Travolta’s not quite on their level in terms of depth, but he’s pretty fun once he gets to be the villain. Meanwhile, the likes of Gina Gershon, Alessandro Nivola, C.C.H. Pounder, Nick Cassavetes, John Carroll Lynch, Margaret Cho, and Thomas Jane flit around the edges of the picture, clicking so smoothly into their archetypes cliche barely matters.

Woo also gets roundly inspired work out of his craftspeople, all of whom are undoubtedly fulfilling his house style while helping him push those techniques in wilder, more propulsive gambits than ever before. Blockbuster mainstays cinematographer Oliver Wood and editors Christian Wagner and Steve Kemper reach new peaks of fluid, coherent motion. They ensure that the voluptuously unpredictable action is remarkably easy to follow, even when a dozen moving pieces are surging across any given battlefield, and they allow us to learn who these characters are through these ambushes and gunfights. Costume designer extraordinaire Ellen Mirojnik and set designers Steve Arnold and Garrett Lewis have more recognizable achievements among the cinephile set (go look them up!), and they ensure Face/Off looks cool as fuck at all times. The biggest of plaudits might belong to the sound team for balancing cool-guy gratuitousness, psychic dismay, and ripe emotionality, scaling their effects so expertly, and for making the sound of a boat crashing through another boat as viscerally felt as the plunger-like suction of a face being lifted clean off the sinew and bone.


My very favorite way of thinking about Face/Off is as a loose remake of Scorsese’s Cape Fear, where Max Cady tries to steal Sam Bowden’s life rather than annihilate it. Both films are overripe with cinematic excess, and prove unexpectedly canny at drawing out the complexities of its characters within so much self-conscious, self-sustaining bombast. Cape Fear makes more room than Face/Off for its darkest material - I don’t know that the predatorily incestuous tone of Travolta’s interactions with “his” daughter land as anything but lurid menace, but it’s a lone weird space in a film that otherwise nimbly explores how Sean and Castor swapping bodies has allowed them to test new possibilities for themselves, and how their loved ones and allies react to someone who is and isn’t the man they know. Hell, how well do these men even recognize themselves, let alone each other? The famous shot of them pointing their guns at each other, only to wind up looking right in the mirror, is just an inspired distillation of the whole film, especially because it blows up two seconds later.

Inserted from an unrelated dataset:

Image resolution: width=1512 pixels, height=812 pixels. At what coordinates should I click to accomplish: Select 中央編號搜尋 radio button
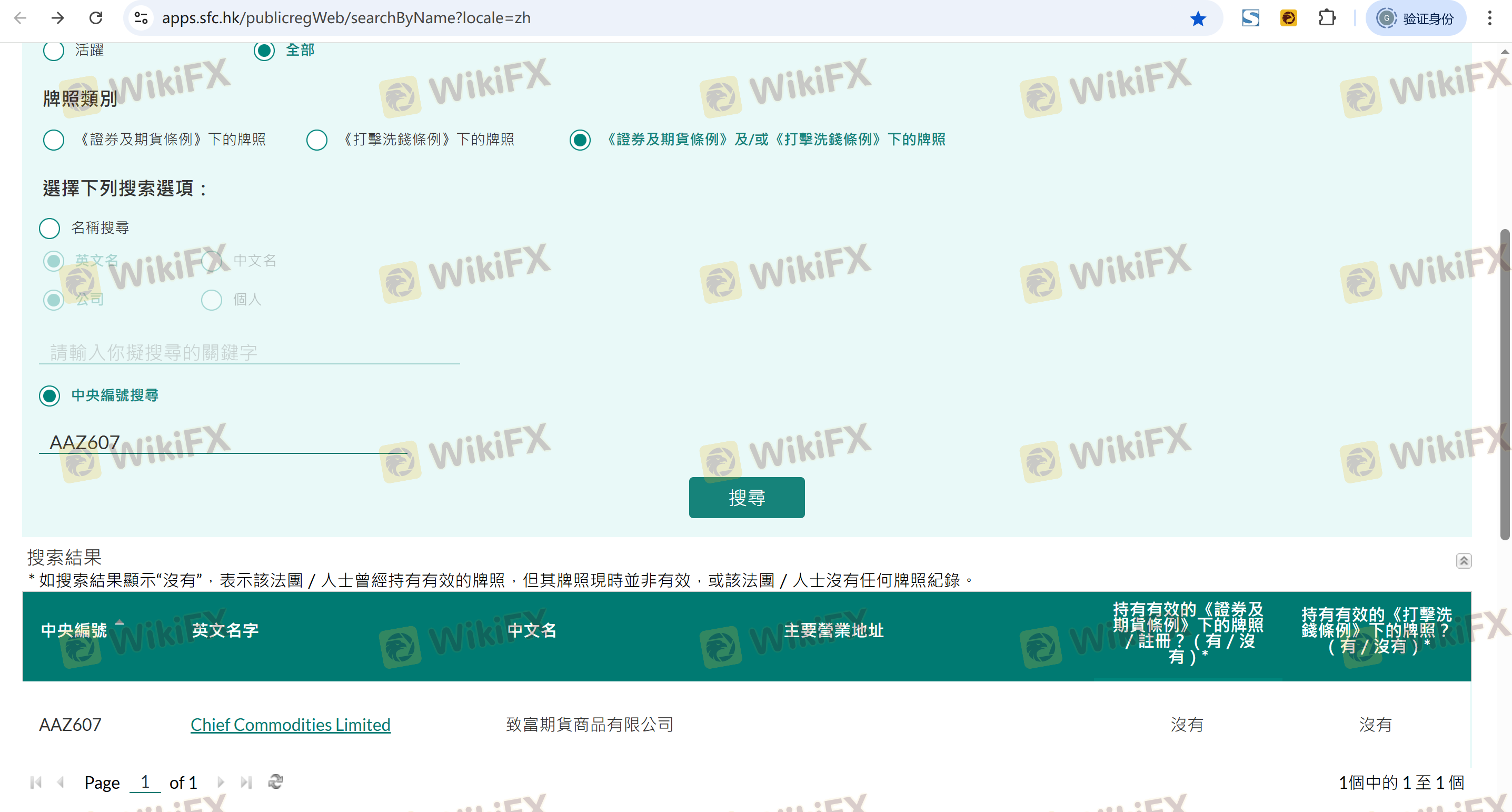coord(50,395)
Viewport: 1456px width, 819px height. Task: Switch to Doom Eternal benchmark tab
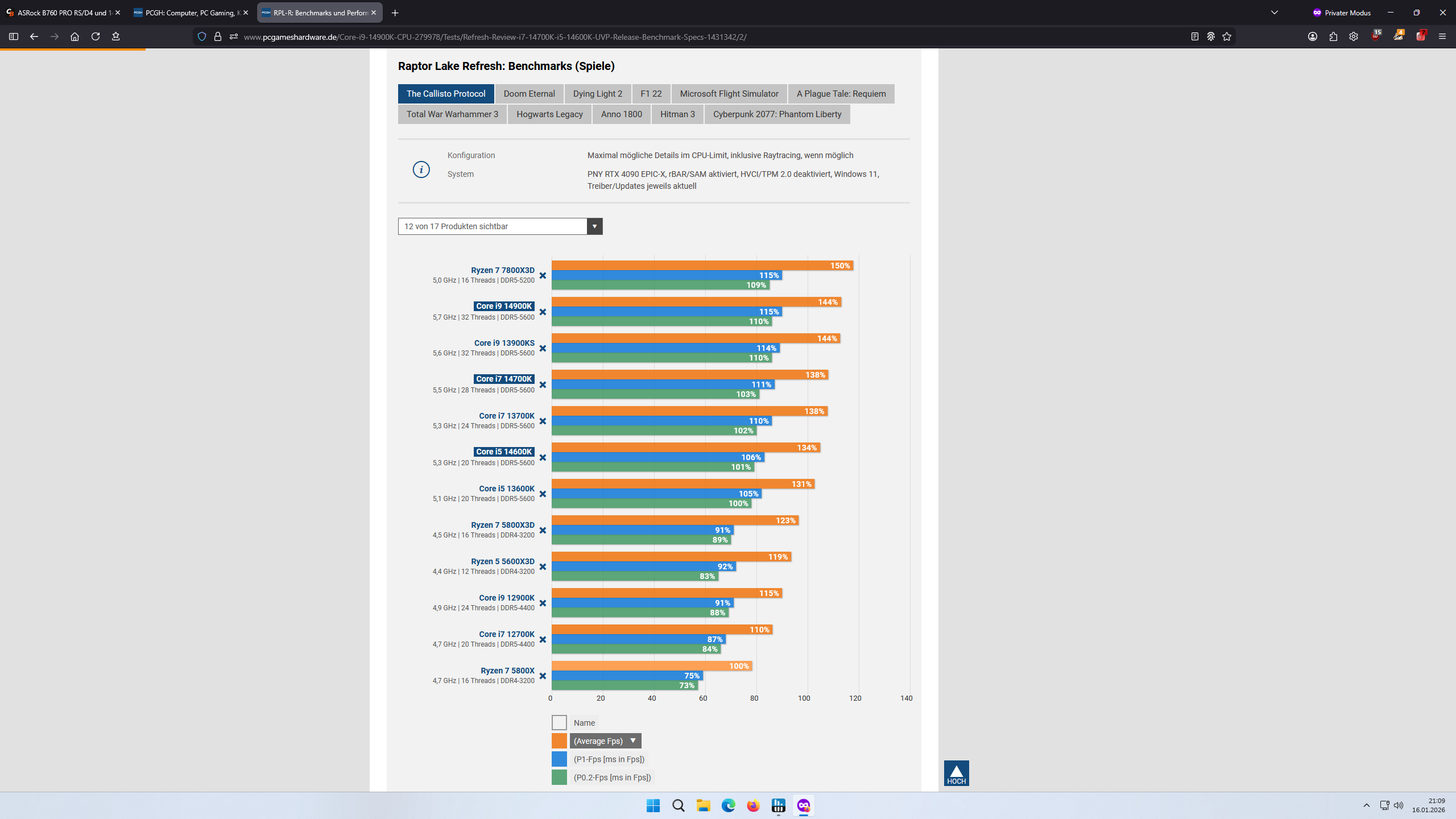click(x=529, y=94)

So, tldr: I love Face/Off for being so ridiculously, expertly overripe in its action sequences without repeating rhythms or being hard to follow. I love how sharply major and minor players alike stride onscreen, and that it not just provides but explores such sturdy bedrocks of character psychology that it doesn’t feel embarrassing to use the word “psychology” in a movie where a guy flies a helicopter down onto the wings of a moving plane so it can’t take off. I love it as an early personal indicator that gonzo action films can have brainy narrative gambits. I love that this unexpectedly thoughtful film ends on the most psychologically regressive note it possibly could, where an aching loss gets its own switcheroo. I love it as a piece of art I’ve only watched with people I love, because having company is the most pleasurable way of absorbing its majesty. I love it as a petty cudgel against friends and terminally uncurious online weirdos I should care less about who don’t believe the bitch that put The Lost Daughter and Notturno on a top 10 list can have fun, even though Zola is right there too, and that pretentious fucks love having fun, actually.

And, of course, I love when they take the face off.